_Requirements_
Turn everything from the line containing "Click the Analytics bar chart icon" down to the line containing "pyautogui.click(x=110, y=144)" into a numbered list, one line per item and skipping any blank lines.

_Given entries_
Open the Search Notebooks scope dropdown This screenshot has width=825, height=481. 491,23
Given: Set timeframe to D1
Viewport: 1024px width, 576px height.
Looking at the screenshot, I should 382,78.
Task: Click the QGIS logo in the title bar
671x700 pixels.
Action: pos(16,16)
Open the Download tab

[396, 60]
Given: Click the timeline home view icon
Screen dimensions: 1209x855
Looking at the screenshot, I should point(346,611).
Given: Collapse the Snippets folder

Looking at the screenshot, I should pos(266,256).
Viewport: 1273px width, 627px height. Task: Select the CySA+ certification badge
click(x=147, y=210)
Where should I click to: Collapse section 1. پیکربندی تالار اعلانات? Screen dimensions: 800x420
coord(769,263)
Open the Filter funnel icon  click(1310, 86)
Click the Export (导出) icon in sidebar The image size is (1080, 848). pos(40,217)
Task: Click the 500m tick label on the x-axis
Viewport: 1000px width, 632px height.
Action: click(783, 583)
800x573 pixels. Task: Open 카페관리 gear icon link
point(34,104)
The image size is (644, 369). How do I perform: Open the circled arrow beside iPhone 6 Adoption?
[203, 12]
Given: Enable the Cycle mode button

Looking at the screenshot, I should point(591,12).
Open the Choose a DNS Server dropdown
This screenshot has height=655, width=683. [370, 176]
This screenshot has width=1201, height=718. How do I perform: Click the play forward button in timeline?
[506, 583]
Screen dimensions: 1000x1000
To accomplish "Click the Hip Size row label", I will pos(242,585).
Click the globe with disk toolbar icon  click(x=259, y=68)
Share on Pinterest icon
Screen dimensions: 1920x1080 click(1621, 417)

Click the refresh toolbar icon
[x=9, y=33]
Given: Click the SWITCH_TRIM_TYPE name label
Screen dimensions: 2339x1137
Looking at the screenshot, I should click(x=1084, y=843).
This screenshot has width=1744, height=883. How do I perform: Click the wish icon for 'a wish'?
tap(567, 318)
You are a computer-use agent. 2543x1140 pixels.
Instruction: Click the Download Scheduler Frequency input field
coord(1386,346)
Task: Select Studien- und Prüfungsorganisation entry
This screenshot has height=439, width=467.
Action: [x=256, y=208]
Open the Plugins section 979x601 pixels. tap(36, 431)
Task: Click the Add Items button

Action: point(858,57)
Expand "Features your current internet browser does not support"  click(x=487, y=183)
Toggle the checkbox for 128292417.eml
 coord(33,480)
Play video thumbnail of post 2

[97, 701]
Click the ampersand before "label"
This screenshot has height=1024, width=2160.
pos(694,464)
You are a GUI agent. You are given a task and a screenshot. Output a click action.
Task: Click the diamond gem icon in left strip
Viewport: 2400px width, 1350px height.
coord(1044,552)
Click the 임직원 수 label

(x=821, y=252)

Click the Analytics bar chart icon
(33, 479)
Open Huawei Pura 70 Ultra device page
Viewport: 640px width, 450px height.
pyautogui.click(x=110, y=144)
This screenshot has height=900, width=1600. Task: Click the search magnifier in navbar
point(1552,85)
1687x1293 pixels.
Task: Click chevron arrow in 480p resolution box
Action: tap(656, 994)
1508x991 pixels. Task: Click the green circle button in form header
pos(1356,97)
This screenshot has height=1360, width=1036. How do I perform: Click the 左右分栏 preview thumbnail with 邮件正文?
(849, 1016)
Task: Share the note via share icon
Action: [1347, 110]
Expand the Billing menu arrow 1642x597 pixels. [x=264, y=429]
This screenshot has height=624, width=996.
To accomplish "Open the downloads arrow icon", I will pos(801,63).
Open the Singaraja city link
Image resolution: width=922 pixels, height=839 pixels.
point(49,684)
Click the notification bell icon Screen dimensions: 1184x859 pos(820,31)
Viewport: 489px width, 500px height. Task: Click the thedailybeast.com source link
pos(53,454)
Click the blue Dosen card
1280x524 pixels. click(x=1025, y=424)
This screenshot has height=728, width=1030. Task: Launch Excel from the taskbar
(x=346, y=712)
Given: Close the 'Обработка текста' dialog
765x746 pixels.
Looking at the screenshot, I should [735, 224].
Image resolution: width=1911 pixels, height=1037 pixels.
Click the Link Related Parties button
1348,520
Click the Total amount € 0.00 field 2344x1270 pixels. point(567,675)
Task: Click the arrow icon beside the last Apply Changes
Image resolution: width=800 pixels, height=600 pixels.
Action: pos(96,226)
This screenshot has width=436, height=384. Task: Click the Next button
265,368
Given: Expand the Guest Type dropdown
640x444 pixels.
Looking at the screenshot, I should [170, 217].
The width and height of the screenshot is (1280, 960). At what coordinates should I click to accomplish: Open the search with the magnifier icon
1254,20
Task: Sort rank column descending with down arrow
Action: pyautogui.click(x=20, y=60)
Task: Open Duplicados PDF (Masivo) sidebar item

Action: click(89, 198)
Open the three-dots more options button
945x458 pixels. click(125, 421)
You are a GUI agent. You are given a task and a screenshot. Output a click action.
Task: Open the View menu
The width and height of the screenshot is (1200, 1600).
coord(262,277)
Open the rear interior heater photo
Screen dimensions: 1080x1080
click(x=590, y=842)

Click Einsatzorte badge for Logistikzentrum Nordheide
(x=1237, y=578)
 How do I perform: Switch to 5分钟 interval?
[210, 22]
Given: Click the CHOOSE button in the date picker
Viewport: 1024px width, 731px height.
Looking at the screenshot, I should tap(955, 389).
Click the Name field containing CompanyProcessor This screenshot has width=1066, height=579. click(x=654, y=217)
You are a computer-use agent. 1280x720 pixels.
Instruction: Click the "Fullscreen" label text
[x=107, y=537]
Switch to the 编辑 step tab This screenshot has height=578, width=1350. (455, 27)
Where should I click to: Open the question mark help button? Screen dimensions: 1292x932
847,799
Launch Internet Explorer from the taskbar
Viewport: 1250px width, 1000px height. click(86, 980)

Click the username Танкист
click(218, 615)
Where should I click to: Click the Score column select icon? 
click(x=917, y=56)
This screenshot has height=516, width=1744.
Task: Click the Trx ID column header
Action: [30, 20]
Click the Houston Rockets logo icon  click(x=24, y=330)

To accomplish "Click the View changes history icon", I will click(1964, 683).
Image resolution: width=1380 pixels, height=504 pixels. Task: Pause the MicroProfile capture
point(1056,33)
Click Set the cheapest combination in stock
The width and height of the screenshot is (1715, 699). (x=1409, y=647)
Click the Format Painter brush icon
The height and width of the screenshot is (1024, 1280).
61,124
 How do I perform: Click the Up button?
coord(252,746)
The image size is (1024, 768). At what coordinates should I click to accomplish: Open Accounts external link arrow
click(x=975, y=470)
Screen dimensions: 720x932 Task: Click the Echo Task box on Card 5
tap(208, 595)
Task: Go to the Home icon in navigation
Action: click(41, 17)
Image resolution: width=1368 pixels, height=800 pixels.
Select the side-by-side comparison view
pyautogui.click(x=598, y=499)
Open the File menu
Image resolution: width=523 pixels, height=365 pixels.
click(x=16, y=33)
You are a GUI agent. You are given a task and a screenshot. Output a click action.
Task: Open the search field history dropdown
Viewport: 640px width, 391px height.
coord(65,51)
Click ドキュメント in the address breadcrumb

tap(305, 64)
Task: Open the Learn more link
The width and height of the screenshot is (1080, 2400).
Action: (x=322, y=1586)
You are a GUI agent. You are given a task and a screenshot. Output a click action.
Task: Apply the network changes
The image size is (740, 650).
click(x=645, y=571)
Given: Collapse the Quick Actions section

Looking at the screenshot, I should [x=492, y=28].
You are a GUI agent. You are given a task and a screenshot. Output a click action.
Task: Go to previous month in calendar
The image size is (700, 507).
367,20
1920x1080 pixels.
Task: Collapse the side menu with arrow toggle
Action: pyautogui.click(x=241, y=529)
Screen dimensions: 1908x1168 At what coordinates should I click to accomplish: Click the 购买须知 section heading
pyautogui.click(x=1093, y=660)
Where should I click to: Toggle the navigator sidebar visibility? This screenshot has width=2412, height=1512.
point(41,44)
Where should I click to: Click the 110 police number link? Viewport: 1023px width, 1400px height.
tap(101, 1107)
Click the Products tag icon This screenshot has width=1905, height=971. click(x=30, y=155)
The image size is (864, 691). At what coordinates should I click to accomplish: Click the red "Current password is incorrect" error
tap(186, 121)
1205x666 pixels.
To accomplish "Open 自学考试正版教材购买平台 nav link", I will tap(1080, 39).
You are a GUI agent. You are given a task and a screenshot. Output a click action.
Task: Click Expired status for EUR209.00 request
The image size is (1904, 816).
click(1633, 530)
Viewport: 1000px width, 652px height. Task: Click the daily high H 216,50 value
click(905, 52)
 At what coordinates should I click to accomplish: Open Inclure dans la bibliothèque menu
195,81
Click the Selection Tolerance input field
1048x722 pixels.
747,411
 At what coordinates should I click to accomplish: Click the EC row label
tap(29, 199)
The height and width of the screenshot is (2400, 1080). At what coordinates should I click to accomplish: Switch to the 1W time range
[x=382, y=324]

_Result of the task_
1. Click the Analytics bar chart icon
2. (33, 479)
3. Open Huawei Pura 70 Ultra device page
4. Viewport: 640px width, 450px height.
5. pyautogui.click(x=110, y=144)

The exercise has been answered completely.